• **What needs to be done**
In the records that follow, the lines from the one containing "has width=1156, height=763." to the one containing "Given: Click the JUG column header", inclusive, are to be given again exactly.

• **Exercise inputs**
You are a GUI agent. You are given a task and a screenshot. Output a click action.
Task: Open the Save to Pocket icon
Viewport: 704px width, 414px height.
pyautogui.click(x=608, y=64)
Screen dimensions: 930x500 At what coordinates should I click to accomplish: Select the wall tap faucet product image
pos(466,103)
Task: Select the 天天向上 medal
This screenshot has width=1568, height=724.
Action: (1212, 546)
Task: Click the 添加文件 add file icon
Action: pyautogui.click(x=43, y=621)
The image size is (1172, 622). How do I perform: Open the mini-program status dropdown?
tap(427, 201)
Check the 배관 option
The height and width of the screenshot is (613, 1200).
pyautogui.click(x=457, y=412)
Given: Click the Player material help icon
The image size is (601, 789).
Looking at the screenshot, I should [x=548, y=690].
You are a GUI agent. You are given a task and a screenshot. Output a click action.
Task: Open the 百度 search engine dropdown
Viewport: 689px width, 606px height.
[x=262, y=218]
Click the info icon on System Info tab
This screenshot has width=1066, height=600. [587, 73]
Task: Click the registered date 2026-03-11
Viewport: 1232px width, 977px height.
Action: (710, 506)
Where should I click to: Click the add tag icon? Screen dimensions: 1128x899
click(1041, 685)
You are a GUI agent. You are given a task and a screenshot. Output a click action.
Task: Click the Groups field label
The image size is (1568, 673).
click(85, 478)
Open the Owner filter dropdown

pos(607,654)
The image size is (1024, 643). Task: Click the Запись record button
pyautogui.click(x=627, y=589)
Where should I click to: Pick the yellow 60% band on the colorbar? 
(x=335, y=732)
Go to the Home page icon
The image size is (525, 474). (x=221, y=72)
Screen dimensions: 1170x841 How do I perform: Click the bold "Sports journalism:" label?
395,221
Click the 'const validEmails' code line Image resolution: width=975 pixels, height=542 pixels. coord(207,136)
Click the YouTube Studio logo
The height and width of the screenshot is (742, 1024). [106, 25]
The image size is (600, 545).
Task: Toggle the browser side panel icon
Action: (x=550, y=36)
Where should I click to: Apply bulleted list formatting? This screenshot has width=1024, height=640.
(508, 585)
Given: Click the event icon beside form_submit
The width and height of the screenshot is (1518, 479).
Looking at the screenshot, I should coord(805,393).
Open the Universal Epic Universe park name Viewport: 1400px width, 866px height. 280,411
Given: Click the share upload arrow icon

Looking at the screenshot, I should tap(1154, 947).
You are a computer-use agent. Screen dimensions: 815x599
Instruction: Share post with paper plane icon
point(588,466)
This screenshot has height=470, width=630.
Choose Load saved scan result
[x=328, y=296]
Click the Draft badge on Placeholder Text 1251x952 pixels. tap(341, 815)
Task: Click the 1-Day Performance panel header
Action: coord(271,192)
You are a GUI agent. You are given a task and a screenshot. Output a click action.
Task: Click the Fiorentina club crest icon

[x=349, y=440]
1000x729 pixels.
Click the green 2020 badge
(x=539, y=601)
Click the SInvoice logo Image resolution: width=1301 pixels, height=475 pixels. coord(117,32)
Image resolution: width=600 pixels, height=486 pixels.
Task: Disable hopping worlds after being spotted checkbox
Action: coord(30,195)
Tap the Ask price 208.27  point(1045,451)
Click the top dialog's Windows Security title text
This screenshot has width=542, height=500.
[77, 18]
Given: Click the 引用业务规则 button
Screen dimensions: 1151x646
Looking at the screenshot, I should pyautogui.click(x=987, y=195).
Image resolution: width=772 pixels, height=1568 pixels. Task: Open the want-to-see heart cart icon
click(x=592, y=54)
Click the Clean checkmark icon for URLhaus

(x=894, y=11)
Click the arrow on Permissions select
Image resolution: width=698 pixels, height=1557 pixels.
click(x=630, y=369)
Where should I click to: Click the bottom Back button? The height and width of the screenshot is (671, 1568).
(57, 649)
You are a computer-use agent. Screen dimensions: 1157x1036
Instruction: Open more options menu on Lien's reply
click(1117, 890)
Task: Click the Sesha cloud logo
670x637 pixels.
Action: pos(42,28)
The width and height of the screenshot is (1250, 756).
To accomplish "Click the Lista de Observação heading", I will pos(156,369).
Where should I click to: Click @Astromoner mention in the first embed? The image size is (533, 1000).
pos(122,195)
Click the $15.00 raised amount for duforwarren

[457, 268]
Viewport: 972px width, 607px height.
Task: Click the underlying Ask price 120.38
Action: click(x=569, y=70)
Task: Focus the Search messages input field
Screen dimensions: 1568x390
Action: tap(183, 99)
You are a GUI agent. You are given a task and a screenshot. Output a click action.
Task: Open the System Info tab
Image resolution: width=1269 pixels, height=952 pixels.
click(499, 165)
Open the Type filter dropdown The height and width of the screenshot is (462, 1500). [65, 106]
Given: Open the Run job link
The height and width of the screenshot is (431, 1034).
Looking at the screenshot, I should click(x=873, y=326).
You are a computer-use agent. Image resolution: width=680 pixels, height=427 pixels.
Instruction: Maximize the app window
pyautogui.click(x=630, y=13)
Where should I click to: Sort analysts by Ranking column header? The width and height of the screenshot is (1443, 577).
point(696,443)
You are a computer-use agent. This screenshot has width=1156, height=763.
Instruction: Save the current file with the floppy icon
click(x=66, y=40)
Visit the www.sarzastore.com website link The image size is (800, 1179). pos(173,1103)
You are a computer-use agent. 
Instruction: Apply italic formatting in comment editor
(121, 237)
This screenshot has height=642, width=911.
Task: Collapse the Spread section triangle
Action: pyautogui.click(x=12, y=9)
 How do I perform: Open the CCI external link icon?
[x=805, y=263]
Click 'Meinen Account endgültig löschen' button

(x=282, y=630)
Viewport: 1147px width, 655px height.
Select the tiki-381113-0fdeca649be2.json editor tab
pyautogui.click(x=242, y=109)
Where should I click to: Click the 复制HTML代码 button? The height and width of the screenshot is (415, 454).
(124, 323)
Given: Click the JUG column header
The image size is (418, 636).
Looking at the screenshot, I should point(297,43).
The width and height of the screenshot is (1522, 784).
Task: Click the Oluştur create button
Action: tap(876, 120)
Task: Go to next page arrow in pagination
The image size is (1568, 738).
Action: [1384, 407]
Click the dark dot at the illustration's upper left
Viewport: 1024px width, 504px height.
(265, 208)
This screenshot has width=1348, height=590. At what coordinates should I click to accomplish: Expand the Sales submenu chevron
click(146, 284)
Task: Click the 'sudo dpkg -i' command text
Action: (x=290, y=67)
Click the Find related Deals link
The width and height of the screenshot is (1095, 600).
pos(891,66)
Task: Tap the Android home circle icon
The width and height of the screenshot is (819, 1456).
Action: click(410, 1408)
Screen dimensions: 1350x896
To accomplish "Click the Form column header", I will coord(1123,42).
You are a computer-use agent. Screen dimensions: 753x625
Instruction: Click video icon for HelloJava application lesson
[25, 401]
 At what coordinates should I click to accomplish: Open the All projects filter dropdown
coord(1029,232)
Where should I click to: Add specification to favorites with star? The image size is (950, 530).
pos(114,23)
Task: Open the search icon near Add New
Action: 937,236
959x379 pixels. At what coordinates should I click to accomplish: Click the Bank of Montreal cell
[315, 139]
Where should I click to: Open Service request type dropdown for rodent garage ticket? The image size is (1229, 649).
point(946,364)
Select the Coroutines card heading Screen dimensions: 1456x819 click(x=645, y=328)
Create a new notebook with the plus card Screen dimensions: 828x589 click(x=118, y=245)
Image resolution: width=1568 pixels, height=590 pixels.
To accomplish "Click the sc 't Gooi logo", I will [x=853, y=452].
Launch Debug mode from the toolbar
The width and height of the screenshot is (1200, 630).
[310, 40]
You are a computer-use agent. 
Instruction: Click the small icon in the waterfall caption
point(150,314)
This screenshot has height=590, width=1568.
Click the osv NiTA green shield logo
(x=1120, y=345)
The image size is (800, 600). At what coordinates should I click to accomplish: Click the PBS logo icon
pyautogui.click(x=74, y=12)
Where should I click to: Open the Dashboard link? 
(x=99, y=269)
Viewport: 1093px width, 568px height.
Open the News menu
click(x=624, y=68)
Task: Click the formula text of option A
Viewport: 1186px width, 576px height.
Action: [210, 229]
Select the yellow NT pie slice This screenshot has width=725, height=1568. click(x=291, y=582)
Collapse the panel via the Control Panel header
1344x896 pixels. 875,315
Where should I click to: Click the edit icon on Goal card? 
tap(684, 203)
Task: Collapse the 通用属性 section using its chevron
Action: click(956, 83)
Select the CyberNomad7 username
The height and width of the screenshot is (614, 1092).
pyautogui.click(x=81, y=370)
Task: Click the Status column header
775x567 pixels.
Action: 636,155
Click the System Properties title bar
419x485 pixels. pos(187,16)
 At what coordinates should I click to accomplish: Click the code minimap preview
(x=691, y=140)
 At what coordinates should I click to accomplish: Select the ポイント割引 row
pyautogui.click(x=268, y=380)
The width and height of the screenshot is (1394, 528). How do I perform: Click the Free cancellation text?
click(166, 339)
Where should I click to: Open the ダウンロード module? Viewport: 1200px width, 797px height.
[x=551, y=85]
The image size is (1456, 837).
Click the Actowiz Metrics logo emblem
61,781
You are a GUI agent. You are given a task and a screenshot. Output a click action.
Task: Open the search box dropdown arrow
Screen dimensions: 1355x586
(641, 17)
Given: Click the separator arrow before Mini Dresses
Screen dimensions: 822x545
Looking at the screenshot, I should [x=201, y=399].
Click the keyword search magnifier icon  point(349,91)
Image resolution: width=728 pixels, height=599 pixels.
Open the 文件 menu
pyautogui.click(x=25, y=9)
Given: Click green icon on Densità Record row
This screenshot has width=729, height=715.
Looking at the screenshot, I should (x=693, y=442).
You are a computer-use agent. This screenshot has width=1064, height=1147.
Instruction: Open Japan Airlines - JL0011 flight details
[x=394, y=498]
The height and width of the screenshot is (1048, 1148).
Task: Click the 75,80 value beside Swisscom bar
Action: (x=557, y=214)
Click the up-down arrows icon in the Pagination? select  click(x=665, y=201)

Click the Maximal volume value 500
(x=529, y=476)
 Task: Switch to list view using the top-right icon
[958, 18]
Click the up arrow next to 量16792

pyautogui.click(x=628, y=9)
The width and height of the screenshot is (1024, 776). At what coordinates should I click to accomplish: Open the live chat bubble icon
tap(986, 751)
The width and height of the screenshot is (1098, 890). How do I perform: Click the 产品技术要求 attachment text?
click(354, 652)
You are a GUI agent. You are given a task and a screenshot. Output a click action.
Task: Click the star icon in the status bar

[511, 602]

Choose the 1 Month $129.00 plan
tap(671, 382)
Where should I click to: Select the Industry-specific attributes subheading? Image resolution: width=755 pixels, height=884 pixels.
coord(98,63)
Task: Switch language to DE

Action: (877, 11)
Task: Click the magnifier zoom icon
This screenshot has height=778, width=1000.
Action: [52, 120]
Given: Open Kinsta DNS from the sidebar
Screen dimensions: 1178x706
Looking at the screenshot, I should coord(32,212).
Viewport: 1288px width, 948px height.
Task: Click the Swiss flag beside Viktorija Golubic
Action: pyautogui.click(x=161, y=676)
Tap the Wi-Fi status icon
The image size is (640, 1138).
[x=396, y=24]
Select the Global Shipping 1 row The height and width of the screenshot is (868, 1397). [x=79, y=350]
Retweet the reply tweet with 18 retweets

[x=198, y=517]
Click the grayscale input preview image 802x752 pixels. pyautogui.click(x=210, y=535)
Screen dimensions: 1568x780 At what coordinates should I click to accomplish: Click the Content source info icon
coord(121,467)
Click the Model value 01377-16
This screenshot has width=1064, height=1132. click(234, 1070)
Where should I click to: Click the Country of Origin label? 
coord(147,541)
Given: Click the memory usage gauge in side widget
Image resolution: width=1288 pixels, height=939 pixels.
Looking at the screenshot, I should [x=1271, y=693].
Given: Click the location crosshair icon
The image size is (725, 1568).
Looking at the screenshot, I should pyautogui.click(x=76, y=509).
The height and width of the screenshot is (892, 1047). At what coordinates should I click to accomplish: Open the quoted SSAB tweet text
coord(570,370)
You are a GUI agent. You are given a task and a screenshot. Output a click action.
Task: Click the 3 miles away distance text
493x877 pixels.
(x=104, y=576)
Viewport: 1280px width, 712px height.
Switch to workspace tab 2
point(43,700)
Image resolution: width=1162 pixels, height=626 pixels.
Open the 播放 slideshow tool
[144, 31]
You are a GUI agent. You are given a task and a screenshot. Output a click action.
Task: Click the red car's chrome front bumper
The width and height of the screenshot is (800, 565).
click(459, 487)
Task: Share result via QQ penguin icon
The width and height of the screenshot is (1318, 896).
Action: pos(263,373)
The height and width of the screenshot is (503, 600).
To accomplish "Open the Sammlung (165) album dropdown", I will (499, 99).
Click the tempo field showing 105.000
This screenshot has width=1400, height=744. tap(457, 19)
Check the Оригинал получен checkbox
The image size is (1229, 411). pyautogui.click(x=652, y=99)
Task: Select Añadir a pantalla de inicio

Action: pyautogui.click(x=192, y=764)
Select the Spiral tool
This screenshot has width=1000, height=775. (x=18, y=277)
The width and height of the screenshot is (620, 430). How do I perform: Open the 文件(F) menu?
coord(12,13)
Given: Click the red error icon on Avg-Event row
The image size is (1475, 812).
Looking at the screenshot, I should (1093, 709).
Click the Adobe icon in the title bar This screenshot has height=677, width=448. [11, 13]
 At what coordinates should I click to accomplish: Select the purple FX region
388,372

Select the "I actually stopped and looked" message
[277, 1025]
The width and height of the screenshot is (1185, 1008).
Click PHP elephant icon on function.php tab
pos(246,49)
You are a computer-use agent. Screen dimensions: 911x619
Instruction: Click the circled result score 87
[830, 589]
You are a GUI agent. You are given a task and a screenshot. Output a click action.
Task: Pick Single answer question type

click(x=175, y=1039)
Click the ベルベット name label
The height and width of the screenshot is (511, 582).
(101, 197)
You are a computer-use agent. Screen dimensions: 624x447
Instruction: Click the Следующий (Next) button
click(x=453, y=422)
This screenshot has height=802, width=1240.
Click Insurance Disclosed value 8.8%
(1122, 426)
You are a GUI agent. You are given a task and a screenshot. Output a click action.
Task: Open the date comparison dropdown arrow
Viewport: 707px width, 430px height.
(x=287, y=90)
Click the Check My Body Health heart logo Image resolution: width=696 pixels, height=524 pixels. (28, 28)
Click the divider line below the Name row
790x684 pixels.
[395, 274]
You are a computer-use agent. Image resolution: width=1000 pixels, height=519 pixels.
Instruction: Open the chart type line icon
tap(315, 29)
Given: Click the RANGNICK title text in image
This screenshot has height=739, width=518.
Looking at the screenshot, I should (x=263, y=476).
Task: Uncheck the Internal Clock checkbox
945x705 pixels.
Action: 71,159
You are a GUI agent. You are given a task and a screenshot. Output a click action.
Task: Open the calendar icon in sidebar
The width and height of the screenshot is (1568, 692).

• **Task output**
You are a computer-use agent. This screenshot has width=1156, height=763.
Instruction: Save the current file with the floppy icon
click(x=66, y=40)
Visit the www.sarzastore.com website link The image size is (800, 1179). pos(173,1103)
You are a computer-use agent. 
Instruction: Apply italic formatting in comment editor
(121, 237)
This screenshot has height=642, width=911.
Task: Collapse the Spread section triangle
Action: pyautogui.click(x=12, y=9)
 How do I perform: Open the CCI external link icon?
[x=805, y=263]
Click 'Meinen Account endgültig löschen' button

(x=282, y=630)
Viewport: 1147px width, 655px height.
Select the tiki-381113-0fdeca649be2.json editor tab
pyautogui.click(x=242, y=109)
Where should I click to: Click the 复制HTML代码 button? The height and width of the screenshot is (415, 454).
(124, 323)
Given: Click the JUG column header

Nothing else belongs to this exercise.